▶ _PASSAGE TO READ_
------------------------------

They illustrate the article with this photo – do you spot the problem?

The problem is that auto injectors are injected in to the leg’s thigh muscle, not into the arm.

(See Patient Information Epinephrine Auto Injector)

Considering that bystanders, particularly in situations involving children, may use the child’s auto injector but not be familiar with the device instructions, this sort of reporting by CNBC is dangerous and reckless.

CNBC could not even pick an accurate photo – in this case the photo they selected from Getty Images is clearly labeled as a nurse, in France, injecting a diabetic child with insulin. Insulin dependent diabetics may have insulin injected frequently, and the subcutaneous injections may be rotated to sites around the body (including the arm) to avoid the irritation of injecting in the same place over and over again.

------------------------------

▶ _DATASET EXTRACT_
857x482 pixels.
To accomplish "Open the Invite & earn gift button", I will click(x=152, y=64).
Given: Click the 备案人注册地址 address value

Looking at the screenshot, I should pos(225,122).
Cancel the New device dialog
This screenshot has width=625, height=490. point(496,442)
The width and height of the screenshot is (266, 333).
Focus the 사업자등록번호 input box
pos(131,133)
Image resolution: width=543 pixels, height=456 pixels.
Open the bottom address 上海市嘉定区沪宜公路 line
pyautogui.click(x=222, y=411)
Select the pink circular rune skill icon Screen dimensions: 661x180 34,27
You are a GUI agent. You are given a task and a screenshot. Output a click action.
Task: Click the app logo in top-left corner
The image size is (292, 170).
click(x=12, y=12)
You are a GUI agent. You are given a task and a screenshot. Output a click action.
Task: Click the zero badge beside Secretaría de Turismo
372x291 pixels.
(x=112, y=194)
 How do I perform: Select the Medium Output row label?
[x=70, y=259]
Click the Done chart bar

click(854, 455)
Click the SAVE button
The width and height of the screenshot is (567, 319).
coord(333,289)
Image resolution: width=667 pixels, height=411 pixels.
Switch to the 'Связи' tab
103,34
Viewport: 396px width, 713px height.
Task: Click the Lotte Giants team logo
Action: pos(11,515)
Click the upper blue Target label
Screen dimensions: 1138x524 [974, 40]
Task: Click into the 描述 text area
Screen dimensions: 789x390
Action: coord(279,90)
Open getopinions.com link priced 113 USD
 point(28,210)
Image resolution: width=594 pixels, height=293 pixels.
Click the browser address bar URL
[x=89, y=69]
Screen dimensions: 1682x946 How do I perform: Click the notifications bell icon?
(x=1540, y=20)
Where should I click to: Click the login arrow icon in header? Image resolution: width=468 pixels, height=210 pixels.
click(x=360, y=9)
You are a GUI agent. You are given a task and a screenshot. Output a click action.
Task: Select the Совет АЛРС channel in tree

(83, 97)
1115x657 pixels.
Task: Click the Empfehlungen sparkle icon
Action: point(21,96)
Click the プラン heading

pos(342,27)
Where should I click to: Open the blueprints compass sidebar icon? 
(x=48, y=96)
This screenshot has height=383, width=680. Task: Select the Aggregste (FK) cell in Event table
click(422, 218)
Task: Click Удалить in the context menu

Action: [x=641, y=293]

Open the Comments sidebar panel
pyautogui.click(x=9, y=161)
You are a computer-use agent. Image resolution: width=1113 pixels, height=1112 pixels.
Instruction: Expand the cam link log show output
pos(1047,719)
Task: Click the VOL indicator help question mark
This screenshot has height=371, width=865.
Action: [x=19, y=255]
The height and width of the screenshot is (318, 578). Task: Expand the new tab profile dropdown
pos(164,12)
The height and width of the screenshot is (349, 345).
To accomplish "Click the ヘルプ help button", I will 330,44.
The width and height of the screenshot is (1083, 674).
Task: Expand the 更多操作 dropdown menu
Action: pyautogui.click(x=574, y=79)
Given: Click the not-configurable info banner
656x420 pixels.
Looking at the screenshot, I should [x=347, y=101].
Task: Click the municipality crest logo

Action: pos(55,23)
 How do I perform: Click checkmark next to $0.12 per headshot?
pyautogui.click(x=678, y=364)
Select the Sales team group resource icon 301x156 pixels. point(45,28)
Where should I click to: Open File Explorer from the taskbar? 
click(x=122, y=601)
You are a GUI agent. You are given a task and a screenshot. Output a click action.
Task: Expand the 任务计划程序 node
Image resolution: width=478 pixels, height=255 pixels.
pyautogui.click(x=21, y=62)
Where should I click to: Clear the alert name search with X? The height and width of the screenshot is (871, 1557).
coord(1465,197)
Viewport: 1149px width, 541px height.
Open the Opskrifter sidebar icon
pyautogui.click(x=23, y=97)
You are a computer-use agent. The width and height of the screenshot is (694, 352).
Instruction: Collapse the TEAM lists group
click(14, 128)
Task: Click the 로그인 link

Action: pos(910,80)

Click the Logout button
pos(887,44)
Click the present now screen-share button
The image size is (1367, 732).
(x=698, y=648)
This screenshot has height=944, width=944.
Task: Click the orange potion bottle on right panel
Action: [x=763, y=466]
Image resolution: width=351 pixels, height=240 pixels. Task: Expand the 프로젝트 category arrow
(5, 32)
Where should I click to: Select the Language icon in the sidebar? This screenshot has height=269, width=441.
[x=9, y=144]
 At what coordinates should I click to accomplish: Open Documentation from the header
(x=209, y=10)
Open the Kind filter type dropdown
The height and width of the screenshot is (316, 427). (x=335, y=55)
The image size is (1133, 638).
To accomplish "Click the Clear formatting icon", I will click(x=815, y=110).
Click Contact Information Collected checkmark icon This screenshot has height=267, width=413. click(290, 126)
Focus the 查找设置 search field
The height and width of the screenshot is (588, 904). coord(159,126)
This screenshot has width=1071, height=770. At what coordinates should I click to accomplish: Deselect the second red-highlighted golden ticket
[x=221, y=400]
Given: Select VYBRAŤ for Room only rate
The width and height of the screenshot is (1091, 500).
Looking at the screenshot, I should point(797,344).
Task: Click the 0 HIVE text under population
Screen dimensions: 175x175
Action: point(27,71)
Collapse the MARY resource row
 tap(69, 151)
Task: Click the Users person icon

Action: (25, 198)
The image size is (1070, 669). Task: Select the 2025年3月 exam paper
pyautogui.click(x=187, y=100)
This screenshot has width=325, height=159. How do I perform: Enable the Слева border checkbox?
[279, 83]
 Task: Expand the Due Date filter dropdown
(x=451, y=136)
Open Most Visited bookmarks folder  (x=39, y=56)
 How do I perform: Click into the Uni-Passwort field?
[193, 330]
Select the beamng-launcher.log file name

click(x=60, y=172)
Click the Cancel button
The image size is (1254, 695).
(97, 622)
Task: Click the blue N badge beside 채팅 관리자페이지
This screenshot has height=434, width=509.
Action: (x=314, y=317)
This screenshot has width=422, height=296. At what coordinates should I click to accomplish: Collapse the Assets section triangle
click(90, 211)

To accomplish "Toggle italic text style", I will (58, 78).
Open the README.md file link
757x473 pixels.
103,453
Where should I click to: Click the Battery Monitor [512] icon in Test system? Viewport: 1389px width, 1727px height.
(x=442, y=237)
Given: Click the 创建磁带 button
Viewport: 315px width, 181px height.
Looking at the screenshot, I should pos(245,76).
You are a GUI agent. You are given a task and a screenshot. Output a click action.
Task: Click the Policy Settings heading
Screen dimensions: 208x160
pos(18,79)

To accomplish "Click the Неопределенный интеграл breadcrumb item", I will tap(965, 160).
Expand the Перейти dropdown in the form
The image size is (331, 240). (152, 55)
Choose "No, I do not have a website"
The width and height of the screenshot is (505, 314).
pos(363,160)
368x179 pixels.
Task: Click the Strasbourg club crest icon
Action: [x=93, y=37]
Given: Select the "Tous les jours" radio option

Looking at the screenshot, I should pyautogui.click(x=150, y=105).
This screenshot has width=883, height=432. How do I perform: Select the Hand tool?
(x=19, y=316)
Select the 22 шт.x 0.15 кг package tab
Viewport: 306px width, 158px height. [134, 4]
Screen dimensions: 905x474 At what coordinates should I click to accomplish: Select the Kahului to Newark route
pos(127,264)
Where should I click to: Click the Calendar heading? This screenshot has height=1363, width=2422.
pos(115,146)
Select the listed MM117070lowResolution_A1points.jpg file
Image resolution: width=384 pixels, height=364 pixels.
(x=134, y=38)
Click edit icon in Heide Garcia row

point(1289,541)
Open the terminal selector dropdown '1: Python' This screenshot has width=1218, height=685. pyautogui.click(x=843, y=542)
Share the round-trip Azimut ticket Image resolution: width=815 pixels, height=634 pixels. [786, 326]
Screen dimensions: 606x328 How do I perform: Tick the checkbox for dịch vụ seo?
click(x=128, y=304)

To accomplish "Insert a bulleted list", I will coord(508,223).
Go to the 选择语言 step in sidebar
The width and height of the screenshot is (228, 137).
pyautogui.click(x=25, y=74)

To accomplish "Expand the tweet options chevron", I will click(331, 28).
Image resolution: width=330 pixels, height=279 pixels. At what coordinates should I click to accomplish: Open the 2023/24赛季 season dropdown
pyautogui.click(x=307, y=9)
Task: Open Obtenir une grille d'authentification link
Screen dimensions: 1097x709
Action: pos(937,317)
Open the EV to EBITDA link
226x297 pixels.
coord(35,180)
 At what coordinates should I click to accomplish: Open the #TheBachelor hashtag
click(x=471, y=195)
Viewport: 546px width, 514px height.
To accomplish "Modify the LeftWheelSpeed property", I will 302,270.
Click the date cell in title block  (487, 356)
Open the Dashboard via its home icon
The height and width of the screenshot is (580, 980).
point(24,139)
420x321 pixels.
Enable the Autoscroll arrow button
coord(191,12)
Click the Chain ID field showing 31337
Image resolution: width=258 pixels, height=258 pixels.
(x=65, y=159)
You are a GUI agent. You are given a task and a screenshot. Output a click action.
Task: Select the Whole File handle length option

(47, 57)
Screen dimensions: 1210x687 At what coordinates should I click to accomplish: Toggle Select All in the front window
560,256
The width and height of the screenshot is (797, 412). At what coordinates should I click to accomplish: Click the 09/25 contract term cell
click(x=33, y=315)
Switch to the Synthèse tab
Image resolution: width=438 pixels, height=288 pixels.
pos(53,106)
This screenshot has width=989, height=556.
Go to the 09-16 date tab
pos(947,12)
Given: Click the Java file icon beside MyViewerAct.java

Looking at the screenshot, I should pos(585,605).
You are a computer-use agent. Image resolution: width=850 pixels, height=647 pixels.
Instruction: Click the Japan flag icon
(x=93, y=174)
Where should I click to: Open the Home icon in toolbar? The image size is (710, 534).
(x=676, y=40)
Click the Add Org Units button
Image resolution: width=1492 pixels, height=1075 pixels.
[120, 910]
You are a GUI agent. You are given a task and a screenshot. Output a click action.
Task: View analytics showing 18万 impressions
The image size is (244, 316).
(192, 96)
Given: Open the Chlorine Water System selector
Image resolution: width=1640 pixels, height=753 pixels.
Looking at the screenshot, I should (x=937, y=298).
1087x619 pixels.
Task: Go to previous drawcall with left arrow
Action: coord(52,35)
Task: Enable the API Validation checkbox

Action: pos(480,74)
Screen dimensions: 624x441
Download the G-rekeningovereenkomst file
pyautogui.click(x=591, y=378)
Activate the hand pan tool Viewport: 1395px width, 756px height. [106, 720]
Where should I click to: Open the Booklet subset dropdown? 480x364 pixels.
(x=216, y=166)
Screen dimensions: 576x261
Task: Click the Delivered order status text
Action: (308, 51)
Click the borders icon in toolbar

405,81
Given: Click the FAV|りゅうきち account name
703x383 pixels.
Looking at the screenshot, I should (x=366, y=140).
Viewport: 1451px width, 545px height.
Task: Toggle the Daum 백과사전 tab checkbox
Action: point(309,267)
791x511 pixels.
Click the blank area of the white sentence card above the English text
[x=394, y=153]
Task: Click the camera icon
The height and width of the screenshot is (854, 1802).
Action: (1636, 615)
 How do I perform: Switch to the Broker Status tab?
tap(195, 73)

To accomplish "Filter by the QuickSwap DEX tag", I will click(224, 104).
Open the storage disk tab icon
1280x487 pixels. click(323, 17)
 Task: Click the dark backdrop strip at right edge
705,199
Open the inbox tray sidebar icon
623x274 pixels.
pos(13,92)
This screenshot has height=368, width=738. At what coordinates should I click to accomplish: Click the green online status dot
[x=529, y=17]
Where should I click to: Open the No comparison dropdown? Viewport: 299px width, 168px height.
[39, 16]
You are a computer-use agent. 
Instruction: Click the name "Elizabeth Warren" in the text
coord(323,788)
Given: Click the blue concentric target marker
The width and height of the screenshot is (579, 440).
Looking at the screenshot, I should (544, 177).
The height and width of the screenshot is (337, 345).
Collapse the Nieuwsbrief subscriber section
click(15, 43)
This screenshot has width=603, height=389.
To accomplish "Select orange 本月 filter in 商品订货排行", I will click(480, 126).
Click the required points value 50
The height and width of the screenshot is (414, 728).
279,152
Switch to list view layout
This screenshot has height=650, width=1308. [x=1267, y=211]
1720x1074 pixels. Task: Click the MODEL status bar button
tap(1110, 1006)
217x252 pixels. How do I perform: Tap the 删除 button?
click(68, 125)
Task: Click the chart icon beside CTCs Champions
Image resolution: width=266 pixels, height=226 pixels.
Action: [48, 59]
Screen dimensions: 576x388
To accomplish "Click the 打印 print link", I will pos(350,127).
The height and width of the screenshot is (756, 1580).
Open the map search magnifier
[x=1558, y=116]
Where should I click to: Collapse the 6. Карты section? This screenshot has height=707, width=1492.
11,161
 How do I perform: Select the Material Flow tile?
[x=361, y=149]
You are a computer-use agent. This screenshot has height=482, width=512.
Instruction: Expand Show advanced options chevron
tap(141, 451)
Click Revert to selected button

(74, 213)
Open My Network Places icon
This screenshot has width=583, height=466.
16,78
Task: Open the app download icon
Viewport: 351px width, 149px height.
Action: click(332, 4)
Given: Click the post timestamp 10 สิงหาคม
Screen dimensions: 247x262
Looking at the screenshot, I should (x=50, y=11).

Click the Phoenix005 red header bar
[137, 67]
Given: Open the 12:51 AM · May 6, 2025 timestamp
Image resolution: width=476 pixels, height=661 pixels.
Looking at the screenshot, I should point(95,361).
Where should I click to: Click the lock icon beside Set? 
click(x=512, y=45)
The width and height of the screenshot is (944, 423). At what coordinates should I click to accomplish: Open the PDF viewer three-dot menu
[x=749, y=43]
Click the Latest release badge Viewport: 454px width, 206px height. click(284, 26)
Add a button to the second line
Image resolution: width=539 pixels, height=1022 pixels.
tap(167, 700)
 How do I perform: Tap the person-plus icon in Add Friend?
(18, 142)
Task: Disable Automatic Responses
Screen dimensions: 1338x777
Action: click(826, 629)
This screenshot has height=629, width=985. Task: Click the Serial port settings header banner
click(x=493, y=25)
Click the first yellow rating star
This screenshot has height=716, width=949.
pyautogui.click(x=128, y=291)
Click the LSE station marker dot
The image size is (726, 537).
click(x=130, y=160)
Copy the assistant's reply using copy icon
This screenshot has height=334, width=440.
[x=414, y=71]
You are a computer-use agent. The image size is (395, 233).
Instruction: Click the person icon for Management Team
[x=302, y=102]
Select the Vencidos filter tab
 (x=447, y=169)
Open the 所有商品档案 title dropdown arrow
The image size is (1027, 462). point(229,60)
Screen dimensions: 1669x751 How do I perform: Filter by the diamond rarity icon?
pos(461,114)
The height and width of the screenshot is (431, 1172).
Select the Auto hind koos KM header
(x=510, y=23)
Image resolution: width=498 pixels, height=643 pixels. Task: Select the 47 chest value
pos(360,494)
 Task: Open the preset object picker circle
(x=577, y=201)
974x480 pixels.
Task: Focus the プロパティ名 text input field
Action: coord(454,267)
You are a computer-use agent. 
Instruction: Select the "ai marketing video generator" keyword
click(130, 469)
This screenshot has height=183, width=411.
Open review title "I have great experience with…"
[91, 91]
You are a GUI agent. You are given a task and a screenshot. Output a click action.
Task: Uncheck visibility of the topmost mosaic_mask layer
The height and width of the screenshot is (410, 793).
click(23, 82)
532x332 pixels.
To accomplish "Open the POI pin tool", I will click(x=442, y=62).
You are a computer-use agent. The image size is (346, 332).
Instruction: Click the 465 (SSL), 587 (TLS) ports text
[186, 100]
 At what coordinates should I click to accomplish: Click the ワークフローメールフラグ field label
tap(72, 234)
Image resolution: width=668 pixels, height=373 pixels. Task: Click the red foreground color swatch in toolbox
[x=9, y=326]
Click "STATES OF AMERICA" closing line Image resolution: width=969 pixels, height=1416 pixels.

------------------------------

▶ _TASK TO CARRY OUT_
Resume the critique of CNBC's auto-injector photo, picking up right after its final sentence.

▶ _REPLY_
Yet CNBC falsely captions the photo saying it is a child receiving an Epi-Pen injection. They knowingly and intentionally falsified the caption.

Shame on CNBC’s fictional news reporting. They cannot get the simplest of details correct – how can we trust what they report? Lazy reporting will be labeled what it is – this is “fake news”. In this case, their laziness is potentially life threatening as they recklessly misinform the public.

(Note – I have food allergies and carry 4 medications including an auto injector.)

This post appeared first in August of 2018 and has been updated due to some URL link changes.